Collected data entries
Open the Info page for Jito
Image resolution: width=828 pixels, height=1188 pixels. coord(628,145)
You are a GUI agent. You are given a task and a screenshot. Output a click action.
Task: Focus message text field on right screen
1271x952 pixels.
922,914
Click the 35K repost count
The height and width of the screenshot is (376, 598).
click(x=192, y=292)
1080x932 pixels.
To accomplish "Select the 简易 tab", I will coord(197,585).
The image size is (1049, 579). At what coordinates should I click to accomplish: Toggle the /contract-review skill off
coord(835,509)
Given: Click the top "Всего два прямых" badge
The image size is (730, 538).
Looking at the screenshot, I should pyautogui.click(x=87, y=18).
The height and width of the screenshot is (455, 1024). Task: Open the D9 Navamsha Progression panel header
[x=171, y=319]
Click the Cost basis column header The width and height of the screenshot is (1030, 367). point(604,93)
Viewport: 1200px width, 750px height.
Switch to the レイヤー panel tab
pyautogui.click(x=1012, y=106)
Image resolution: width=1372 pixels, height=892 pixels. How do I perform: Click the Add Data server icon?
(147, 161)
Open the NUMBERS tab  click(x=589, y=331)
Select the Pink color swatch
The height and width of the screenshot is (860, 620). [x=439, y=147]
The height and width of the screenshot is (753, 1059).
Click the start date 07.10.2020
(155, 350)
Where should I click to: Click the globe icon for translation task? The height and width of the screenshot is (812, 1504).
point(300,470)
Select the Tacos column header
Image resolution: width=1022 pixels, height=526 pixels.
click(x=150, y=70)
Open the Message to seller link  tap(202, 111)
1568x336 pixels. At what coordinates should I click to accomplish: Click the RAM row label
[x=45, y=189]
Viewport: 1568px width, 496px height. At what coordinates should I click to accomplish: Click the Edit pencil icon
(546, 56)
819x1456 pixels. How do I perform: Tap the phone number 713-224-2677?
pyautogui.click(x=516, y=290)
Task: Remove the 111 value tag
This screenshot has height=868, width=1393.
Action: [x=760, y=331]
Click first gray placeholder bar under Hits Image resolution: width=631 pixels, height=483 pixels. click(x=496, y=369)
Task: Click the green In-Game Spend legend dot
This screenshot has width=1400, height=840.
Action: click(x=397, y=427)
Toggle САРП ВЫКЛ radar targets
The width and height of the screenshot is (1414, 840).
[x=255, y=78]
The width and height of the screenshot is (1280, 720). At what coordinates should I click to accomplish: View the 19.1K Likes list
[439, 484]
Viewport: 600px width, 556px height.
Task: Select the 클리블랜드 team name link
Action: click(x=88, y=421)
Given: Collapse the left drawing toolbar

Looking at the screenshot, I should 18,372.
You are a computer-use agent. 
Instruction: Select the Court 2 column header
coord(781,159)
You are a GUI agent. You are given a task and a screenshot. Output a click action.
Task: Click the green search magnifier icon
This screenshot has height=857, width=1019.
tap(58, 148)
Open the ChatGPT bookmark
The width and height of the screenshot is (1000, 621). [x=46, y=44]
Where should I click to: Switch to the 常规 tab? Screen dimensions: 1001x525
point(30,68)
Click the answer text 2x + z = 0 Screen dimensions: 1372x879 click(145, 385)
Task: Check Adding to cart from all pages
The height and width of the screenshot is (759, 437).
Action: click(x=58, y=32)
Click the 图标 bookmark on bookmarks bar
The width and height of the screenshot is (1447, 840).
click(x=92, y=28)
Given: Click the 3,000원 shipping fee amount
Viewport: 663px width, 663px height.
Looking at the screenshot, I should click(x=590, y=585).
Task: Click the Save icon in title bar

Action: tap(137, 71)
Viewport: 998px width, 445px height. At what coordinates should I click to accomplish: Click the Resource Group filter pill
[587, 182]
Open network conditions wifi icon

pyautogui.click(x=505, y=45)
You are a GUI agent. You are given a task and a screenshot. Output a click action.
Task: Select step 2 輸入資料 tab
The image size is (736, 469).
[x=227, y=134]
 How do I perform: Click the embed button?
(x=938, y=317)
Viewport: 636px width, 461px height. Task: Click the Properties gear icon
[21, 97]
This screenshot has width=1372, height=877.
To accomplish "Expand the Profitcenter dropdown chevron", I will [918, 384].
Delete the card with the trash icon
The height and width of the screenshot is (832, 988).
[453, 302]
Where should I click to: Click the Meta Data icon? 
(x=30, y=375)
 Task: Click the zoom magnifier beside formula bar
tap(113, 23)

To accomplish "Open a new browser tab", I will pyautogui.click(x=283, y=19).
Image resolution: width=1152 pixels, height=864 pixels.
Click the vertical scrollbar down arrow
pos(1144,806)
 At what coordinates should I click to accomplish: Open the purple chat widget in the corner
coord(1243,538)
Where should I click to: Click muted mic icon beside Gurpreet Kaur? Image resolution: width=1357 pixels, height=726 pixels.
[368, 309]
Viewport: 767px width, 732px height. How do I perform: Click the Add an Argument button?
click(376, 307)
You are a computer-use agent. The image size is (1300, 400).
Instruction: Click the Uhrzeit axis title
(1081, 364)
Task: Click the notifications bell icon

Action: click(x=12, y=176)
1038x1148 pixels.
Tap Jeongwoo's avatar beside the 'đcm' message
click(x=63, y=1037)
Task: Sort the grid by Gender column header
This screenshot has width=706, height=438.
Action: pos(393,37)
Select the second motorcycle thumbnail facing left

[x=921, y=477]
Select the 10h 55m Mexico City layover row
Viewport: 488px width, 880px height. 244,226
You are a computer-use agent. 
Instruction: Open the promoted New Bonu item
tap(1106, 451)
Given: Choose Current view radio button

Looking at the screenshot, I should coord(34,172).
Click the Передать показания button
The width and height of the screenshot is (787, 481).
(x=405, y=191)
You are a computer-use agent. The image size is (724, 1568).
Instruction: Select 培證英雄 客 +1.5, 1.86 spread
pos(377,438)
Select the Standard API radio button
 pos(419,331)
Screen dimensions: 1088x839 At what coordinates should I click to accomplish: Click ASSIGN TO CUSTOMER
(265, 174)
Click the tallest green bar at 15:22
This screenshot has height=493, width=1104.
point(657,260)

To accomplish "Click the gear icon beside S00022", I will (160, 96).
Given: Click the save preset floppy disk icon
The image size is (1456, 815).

Work instruction
Report the lines above that contain "text".

Answer for this exercise
Task: Focus message text field on right screen
Click the answer text 2x + z = 0 Screen dimensions: 1372x879 click(145, 385)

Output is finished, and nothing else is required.